Jeff Jarvis Strikes A Blow for Web History

Buzz Machine Sept 2011

Nearly two years ago, I wrote that while the Web has a future, it may not have a past. Exhibit A in my argument was the lamentable state of Jeff Jarvis’s influential blog, BuzzMachine. Started in the aftermath of 9/11, its archives offer an invaluable chronicle of the development of new media in the 21st century. But as I noted, trying to dig through those archives was nearly as arduous as excavating Troy. Links to the first few years of posts were hard to find, and when you did, they were encrusted with spam advertisements.

A year and a half later, thanks to son Jake Jarvis, the archives have been restored. Though it means quite a few of the links in my article have been broken, I’m happy at how easy it now is to read through those early posts. True, they don’t have the original look and feel, and they have squirreled away somewhere the ominous old blog title, “WarLog: World War III.” But you can always find samples of the original on the Internet Archive.

In all, it’s a good day for the history of the Web, one I wasn’t sure was coming. Now if Filloux will just correct that typo….

Innocent and Malignant Typos and the Case of Filloux v. Jarvis

Picture of a fainting heroine

Overdosed on typos?

As one who cares more than he should about such things, I’ve been spending way too much time today mulling over Rob O’Regan’s recent post on eMedia Vitals, “Can you spare 15 minutes in the battle against typos?”.

Like O’Regan, I suspect, I have an unhealthy sensitivity to typographical errors. To this day, I’m still suffering post-typographic stress from the discovery 27 years ago that in my first published book review, for the Nashville Tennessean, I asserted that the novel’s protagonist died from an overdose of “heroine.”

Much of the pain of that error came from the fact that it was permanent. That day’s press run was done forever. The only comfort I could take was in the knowledge that few people would read the review, fewer would notice the mistake, and all would throw the paper out a few days later.

In today’s online media, of course,  it’s easy to repair such mistakes (as I’ve done in my archived version of that fateful book review).

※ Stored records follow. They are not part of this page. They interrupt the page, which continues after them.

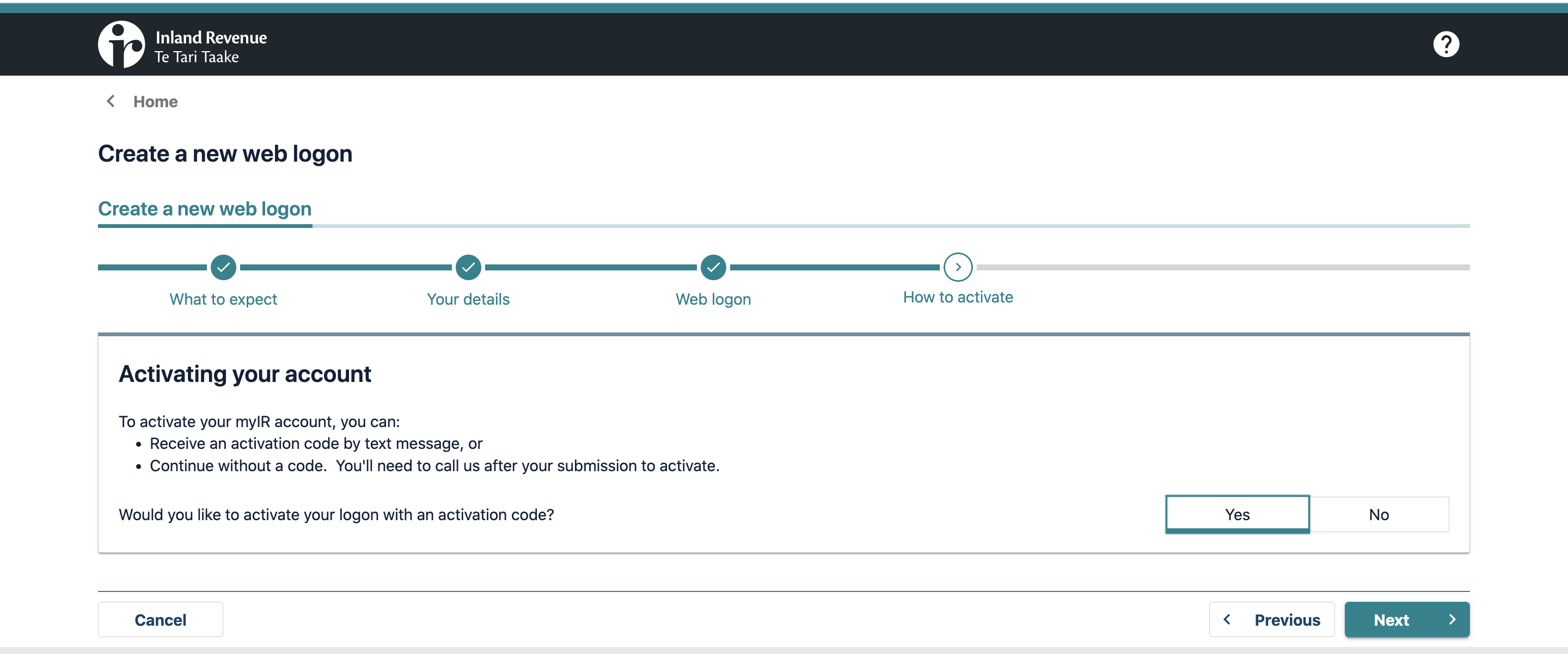Screen dimensions: 1568x654
Task: Click the How to activate step label
Action: click(x=958, y=298)
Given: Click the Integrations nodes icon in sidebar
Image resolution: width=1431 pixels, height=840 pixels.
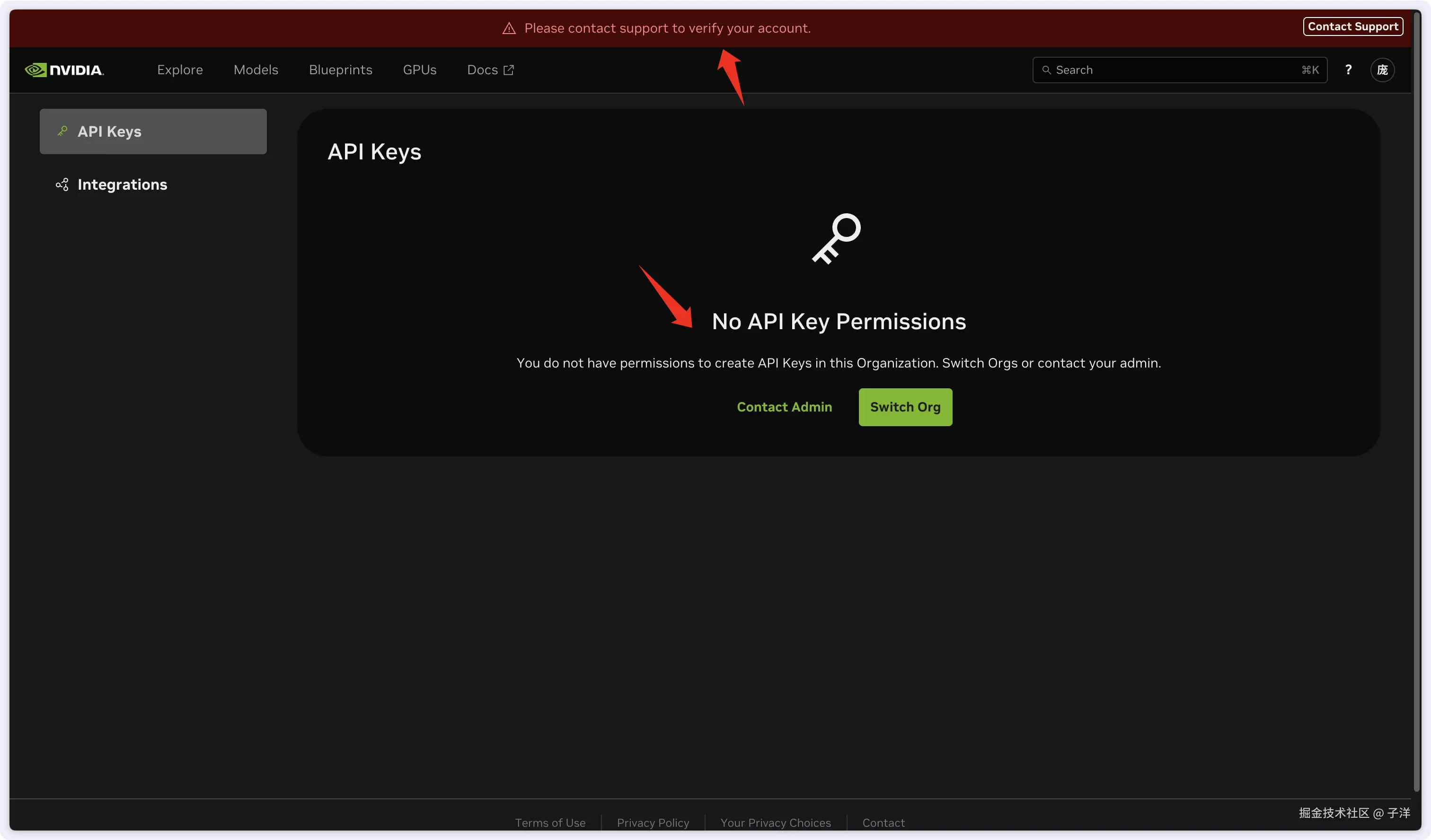Looking at the screenshot, I should point(62,184).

What’s odd is how few people bother. Though O’Regan is too nice to name the writers or publications, he notes that three of the four errors he cites have yet to be corrected, several days after publication. (Me, I’m not so nice: Come on, Stefanie Botelho and Folio: magazineSilicone Valley is almost as embarrassing as heroine.)

In those rare moments when I can look at them dispassionately, I can see that most typos are innocent. Some people will be amused by Silicone Valley; no one is hurt by it.

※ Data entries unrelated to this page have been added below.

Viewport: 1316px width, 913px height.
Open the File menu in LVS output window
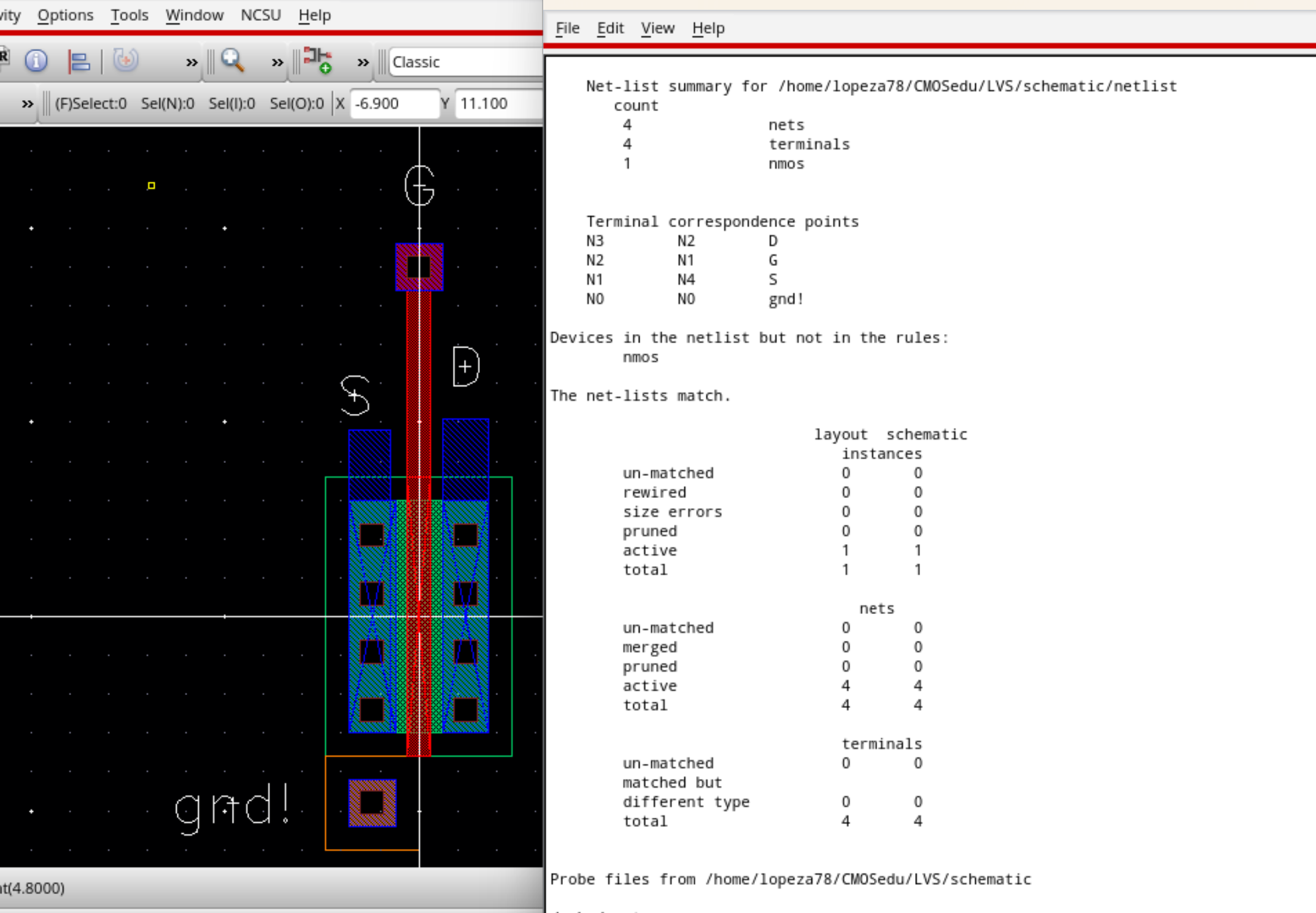point(567,28)
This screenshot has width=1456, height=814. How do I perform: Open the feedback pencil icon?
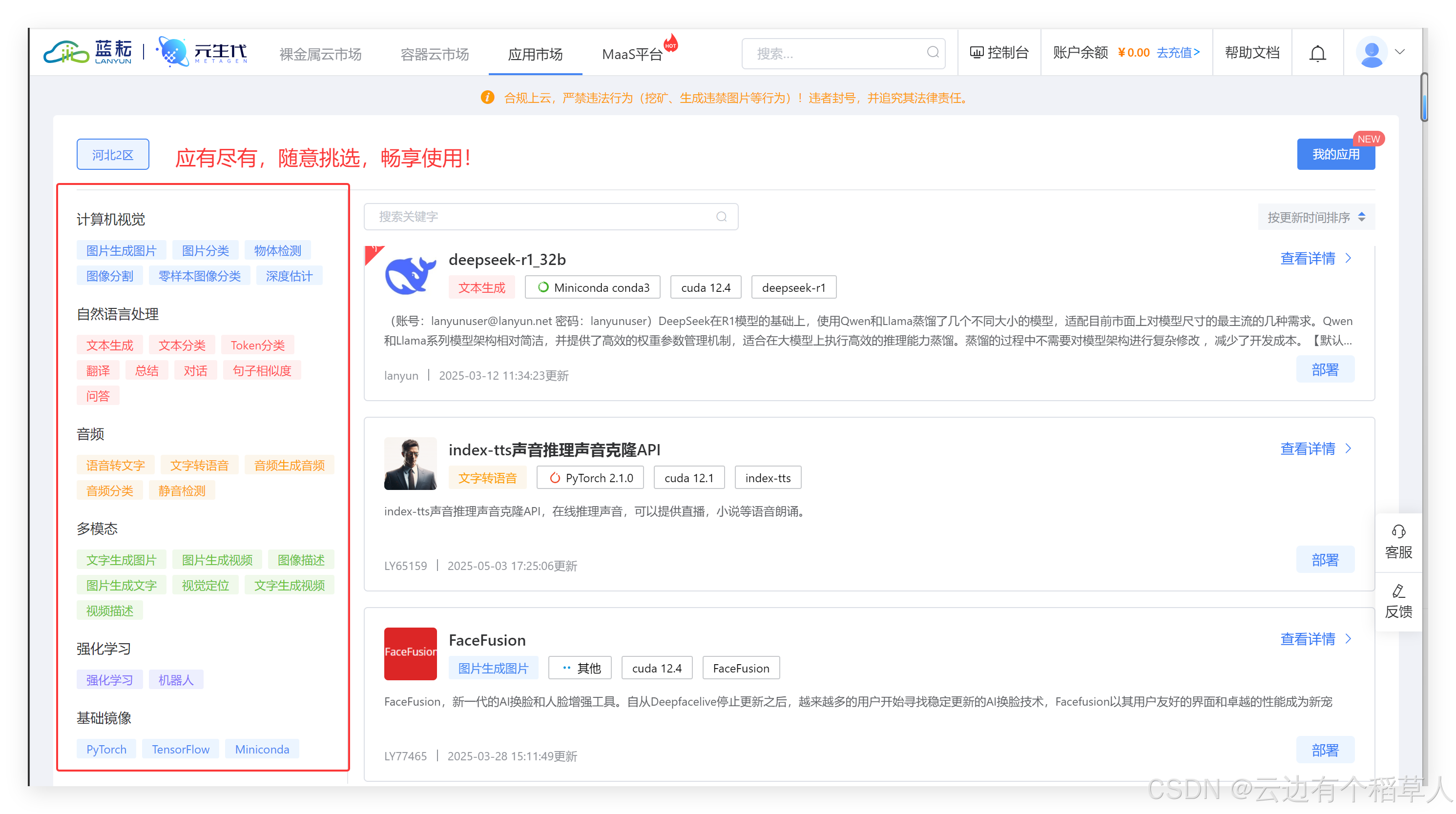1398,591
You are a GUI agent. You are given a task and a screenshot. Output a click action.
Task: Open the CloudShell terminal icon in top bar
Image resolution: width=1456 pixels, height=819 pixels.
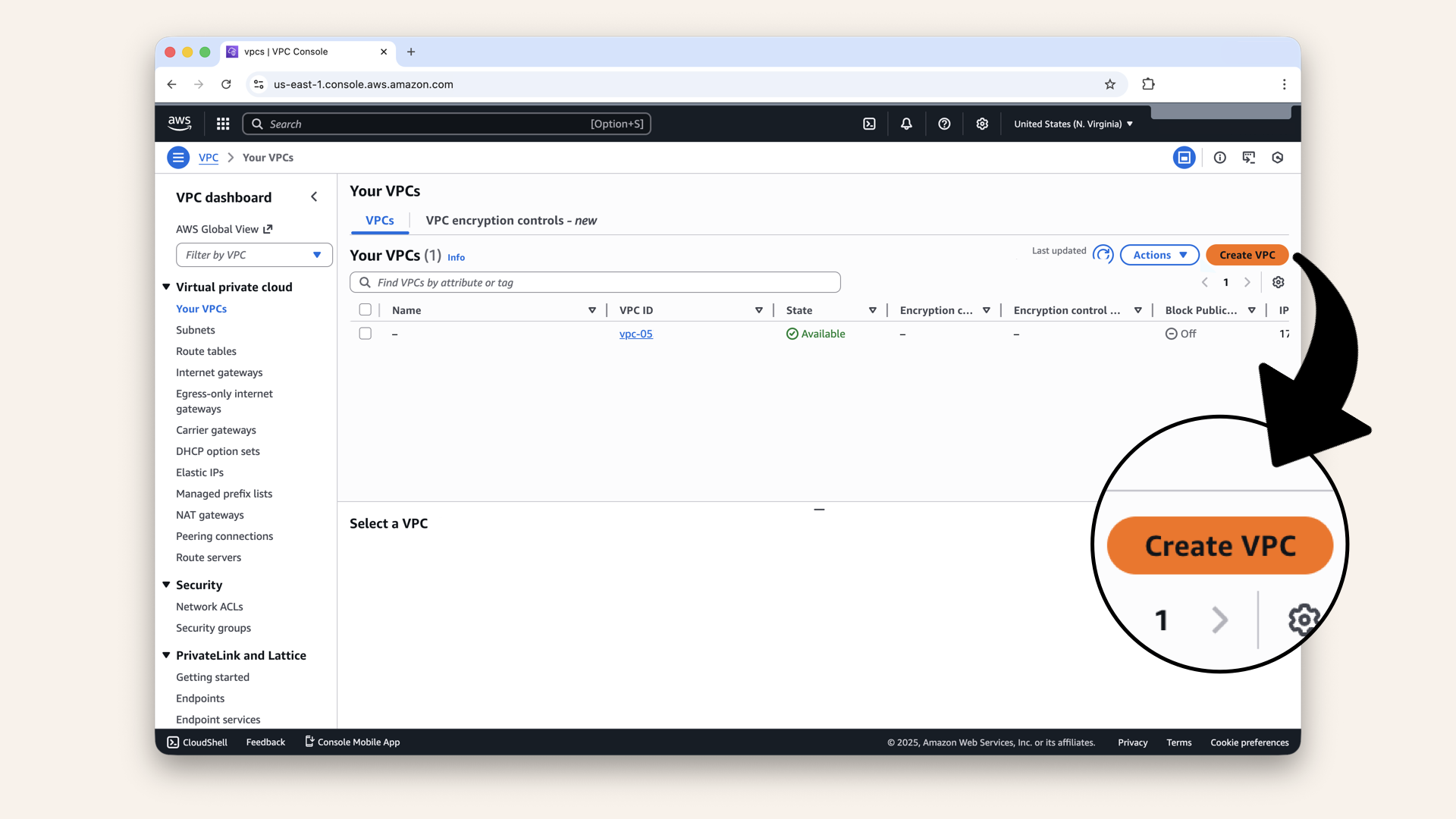[x=869, y=124]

But there’s another class of typos that, left uncorrected, suggest a subtle malignity. For the reader, they are indications that the writer’s argument might not be trustworthy. A recent example, for me, is Frédéric Filloux’s critique earlier this month of a Jeff Jarvis blog post on the status of the article in journalism.

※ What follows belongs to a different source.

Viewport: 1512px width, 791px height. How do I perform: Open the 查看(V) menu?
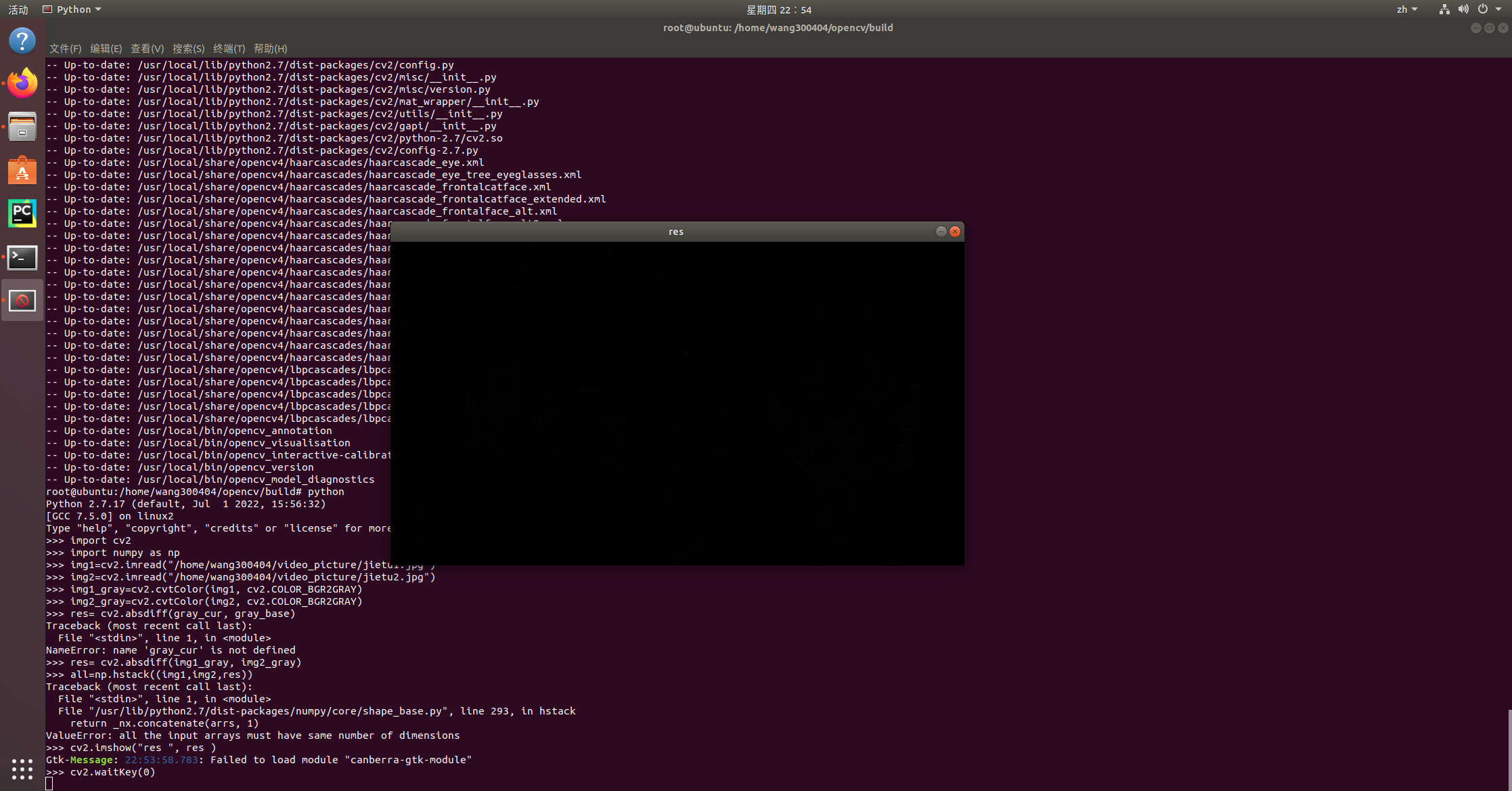(147, 49)
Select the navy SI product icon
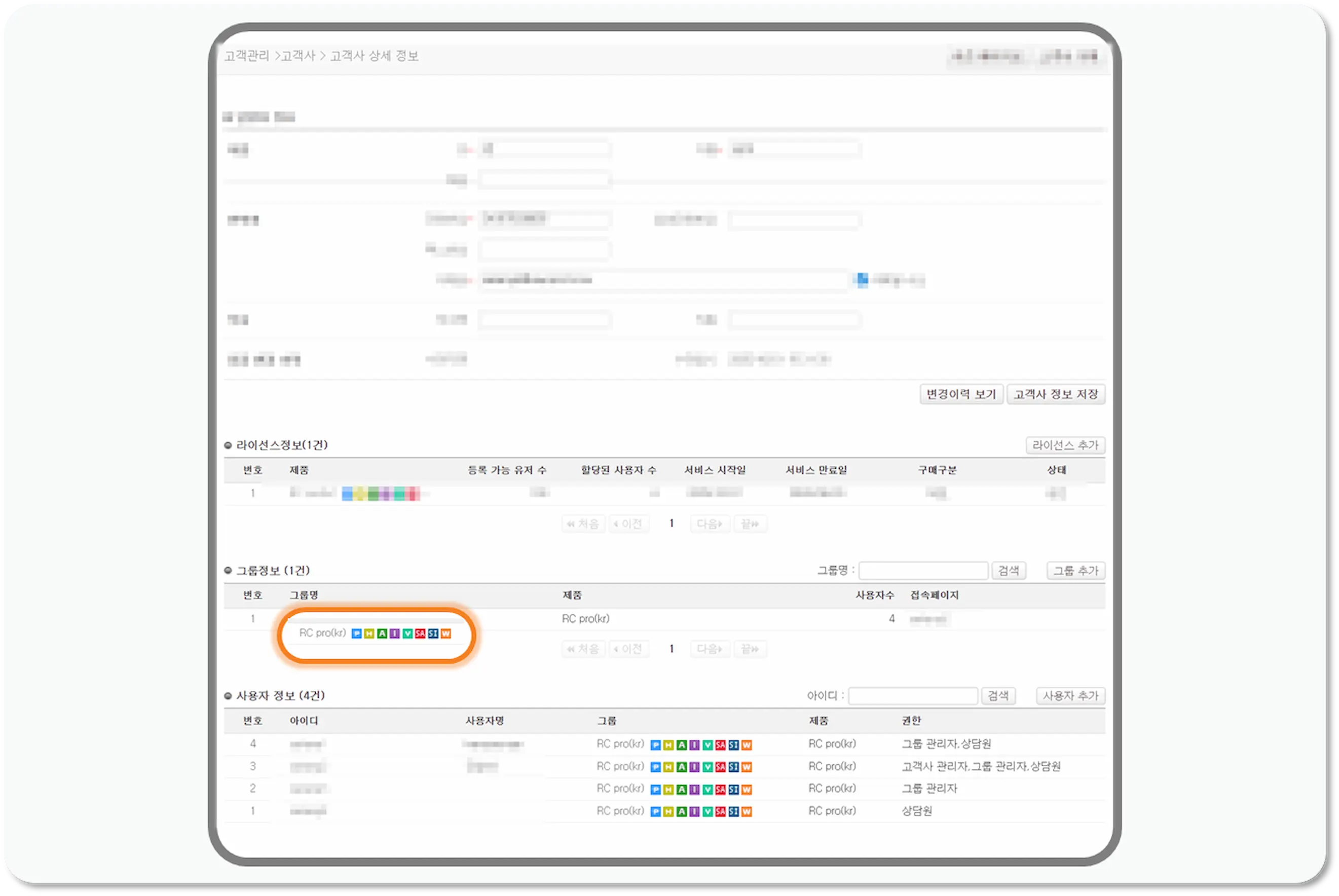This screenshot has width=1339, height=896. coord(434,633)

In my opinion, Filloux simply gets it wrong. I could respect his view, however, if I thought he was actually trying to get it right. But a critical typo, uncorrected now for nearly two weeks, suggests that he isn’t trying, and worse, that he doesn’t care to. “To support his position,” Filloux writes, “Jarvis mentions Brian Settler’s coverage of the Joplin tornado.”

Settler? Nope. The New York Times reporter’s last name, of course, is Stelter.

Is failing to spell Stelter’s name correctly an innocent mistake? Maybe at first (though even then it’s a sign of carelessness). But after two weeks, it starts to fester. It would undercut even the most thoughtful argument, not just Filloux’s impulsive rant.

In a subsequent attack on Jarvis’s advocacy of process journalism, Filloux says, “personally, I’d rather stick to the quest for perfection rather than embrace the celebration of the ‘process.’” I would suggest to M. Filloux that the quest for perfection begins at home.

Fortunately, it’s not too late. As Jarvis says in a comment on Filloux’s post, “publish first and correct later has *always* been the rule, except now we can publish earlier and correct sooner.”

Should you care as much as I do about typos? I don’t recommend it. To be a productive writer, you need a tolerance for innocent slip-ups. But if you care about the truth—not to mention perfection—you’ll make sure they don’t turn into malignant ones.